Note: I am still trying to understand the system and am comparing spells created by EoM to spells in the core rules. I am not explicitly looking for ways to exploit the system (I will do that later), the question is just there to clarify for me, how the system works, what it can do and what not


----------



## RangerWickett (Nov 11, 2006)

First of all, magic missile is one of the best-scaling spells in D&D, whereas EOM doesn't make your spells automatically scale. In D&D, a 10th level wizard does 5d6 more damage with a fireball than he did when he was 5th level. In EOM, that mage would have to spend 5 more MP, changing the spell to something more like a 5th level spell.

Bearing that in mind, you're totally free to come up with spells that don't match the options listed in the book.
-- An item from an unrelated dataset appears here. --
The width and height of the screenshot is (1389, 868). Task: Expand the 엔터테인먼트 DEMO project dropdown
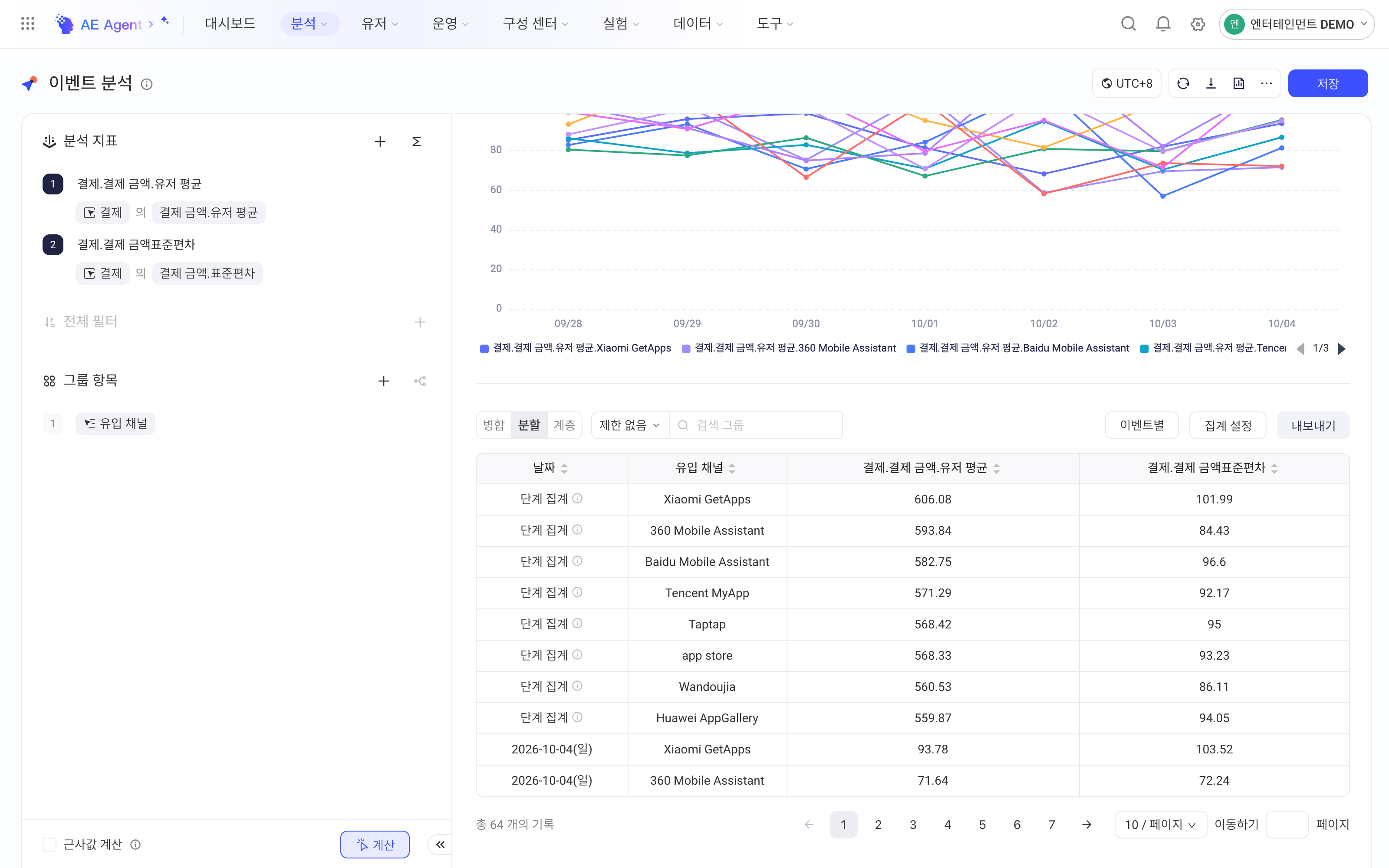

The costs are there to cover most situations, but if you want something special, just figure out with the GM what would be an appropriate MP cost. For a d4+1 magic missile, no save, range medium, I'd suggest it'd be a 3-MP spell. For the high-level version that has 5 missiles, it would be a 9-MP spell (4 more dice of damage is +4, splitting targets is +1, and I'd add an arbitrary extra +1 because there's still no save, and it's a lot of damage).

Compare it to another 9-MP attack spell, at medium range, with a single target. That would deal 8d6 damage, and allow a save or require an attack roll. Is 8d6 save for half better than 5d4+5 no save? It depends.
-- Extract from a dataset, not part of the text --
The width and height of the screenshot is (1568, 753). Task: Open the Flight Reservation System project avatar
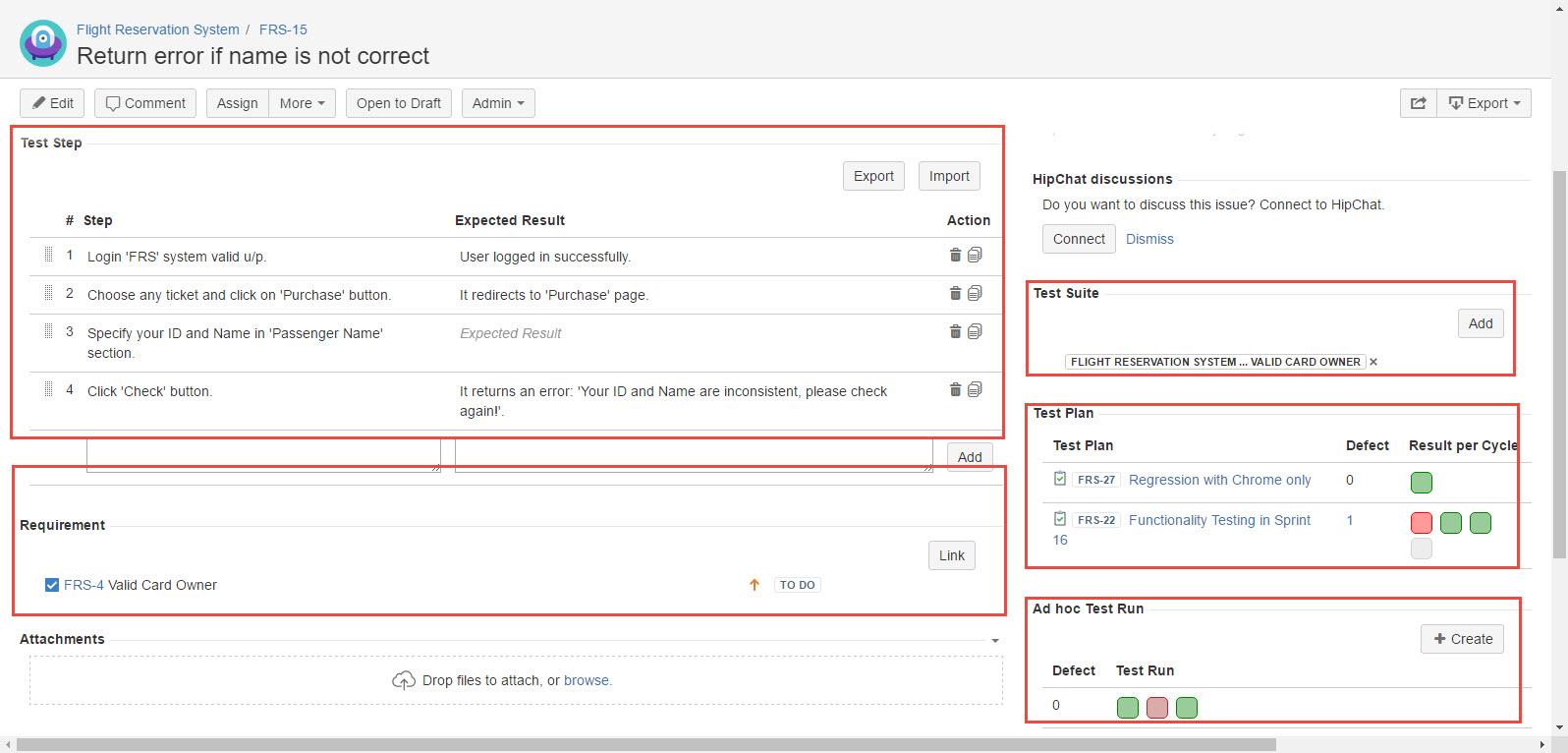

But yeah, when the listed options don't cover what you want, you can still create spells the traditional D&D way, by eyeballing what level you think they ought to be.


----------



## bpkri (Nov 12, 2006)

Thanks a lot.  Then I see things "right" - and I won't have much problems fiddling with the system. Should be quite interesting, what one can achieve.


----------



## DonTadow (Dec 9, 2006)

I have a player attempting to mimic and add on to a ray of enfeeblement spell. Is it safe to say, that you suggest  a +1 for no save? 

Here is the spell 

Feast of Am'mit
Attack (Death)
Spell Points:  15 (tentatively)
Components:  V, S, Special
Casting Time:  1 Standard Action (Signature Spell)
Range:  Touch
Effect:  Touch Attack deals damage to the life force of a living target, possibly killing them and raising them as an undead servant.
Duration:  Instantaneous
Saving Throw:  None [Possibly Fortitude for Half effect]
Spell Resistance:  Yes
Upon a successful touch attack, a red mist issues out of the caster's mouth and into the target's, exiting a second later through the entire skin of their body.  Significant internal damage is done, dealing 1d6 Temporary Constitution damage +1 per level (Maximum +10 [possibly 15 or more]).  Should this reduce a humanoid or monstrous humanoid victim to 0 or less Constitution, they are killed, and will rise again in 1d4 rounds as an Allip [possibly Shadow] under the control of the caster, their heart having been consumed by Am'mit the Devourer.  Constitution lost in this fashion, should the victim survive, is regained at a rate of 1 point lost per hour.  Only the caster themselves may make this touch attack.  Familiars, spectral hands and other such impliments cannot maintain the close connection to Am'mit needed to transfer the spell's energies.
Special Component:  Before the spell is cast, 1d4 Temporary Constitution damage is done to the caster in connecting to the spirit of the Devourer, a loss which cannot be negated or limited.  This loss returns at the same rate as above and is automatic, even if the spell fails or the touch attack misses.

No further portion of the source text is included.